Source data
-------------------------
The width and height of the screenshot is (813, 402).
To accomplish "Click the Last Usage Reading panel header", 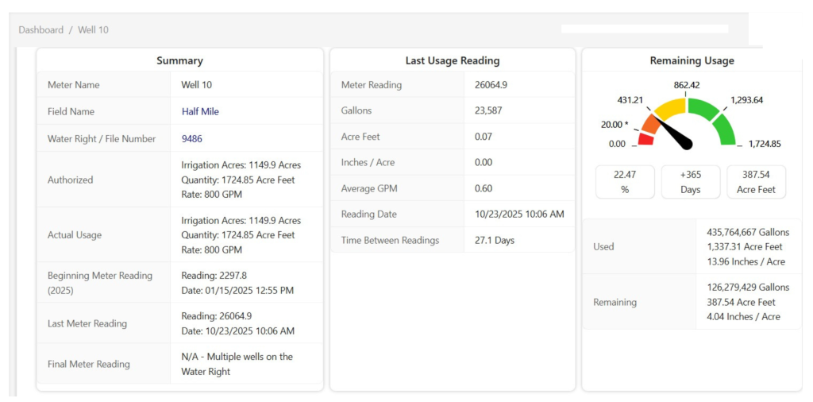I will [x=452, y=60].
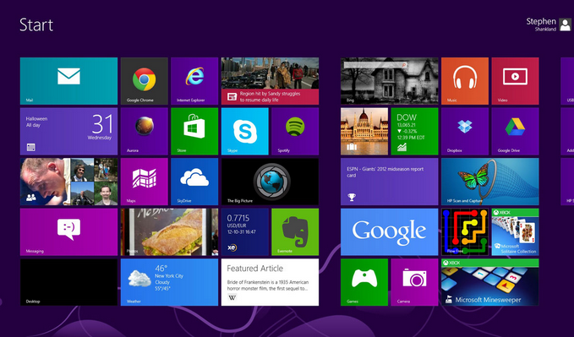Click Stephen Shankland user account picture
The width and height of the screenshot is (574, 337).
(x=565, y=24)
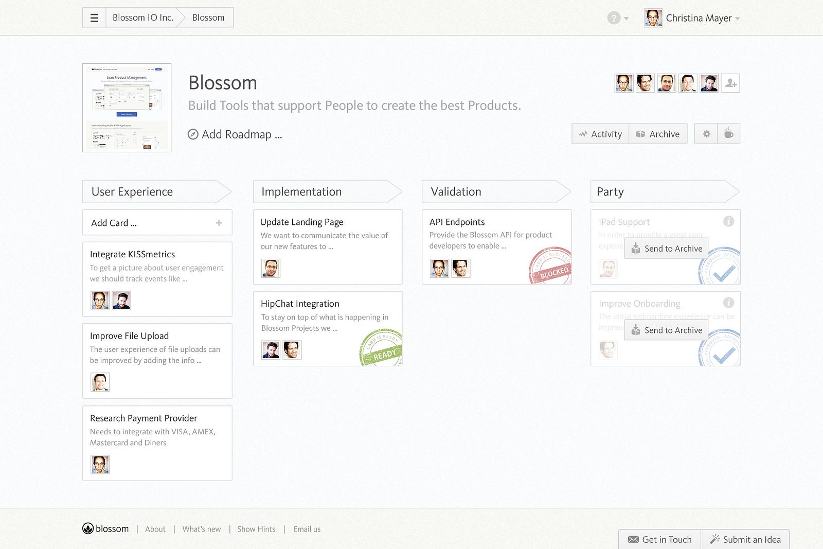Click the coffee cup icon button

click(729, 134)
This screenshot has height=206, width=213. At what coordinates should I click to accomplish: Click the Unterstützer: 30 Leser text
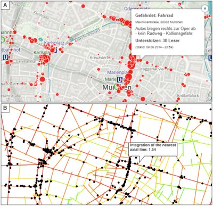[x=158, y=40]
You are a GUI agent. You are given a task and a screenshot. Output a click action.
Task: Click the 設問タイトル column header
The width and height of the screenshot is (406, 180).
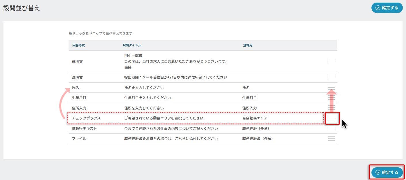point(132,45)
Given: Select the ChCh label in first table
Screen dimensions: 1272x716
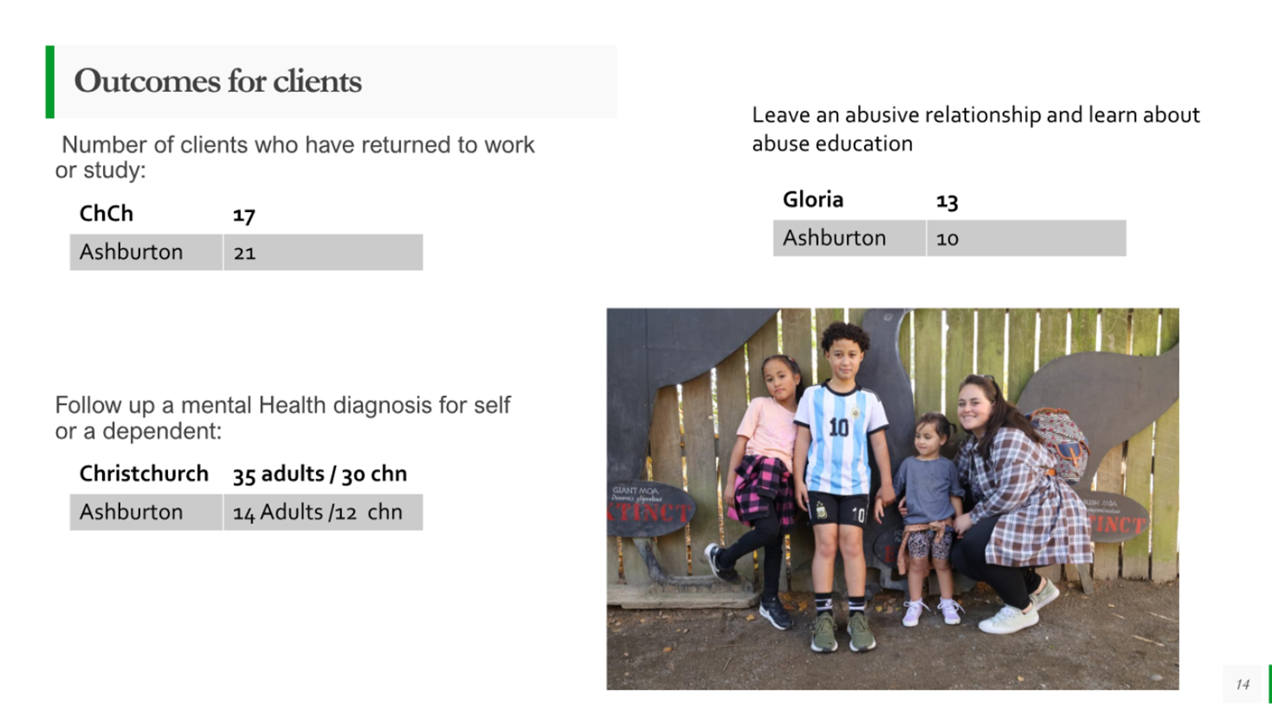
-------------------------
Could you repeat exactly the lines from the one containing "You are a GUI" through the last line of the records, both included, without the pictures?

You are a GUI agent. You are given a task and a screenshot. Output a click action.
Task: Click the 設問タイトル column header
The width and height of the screenshot is (406, 180).
point(132,45)
Given: Select the ChCh label in first table
Screen dimensions: 1272x716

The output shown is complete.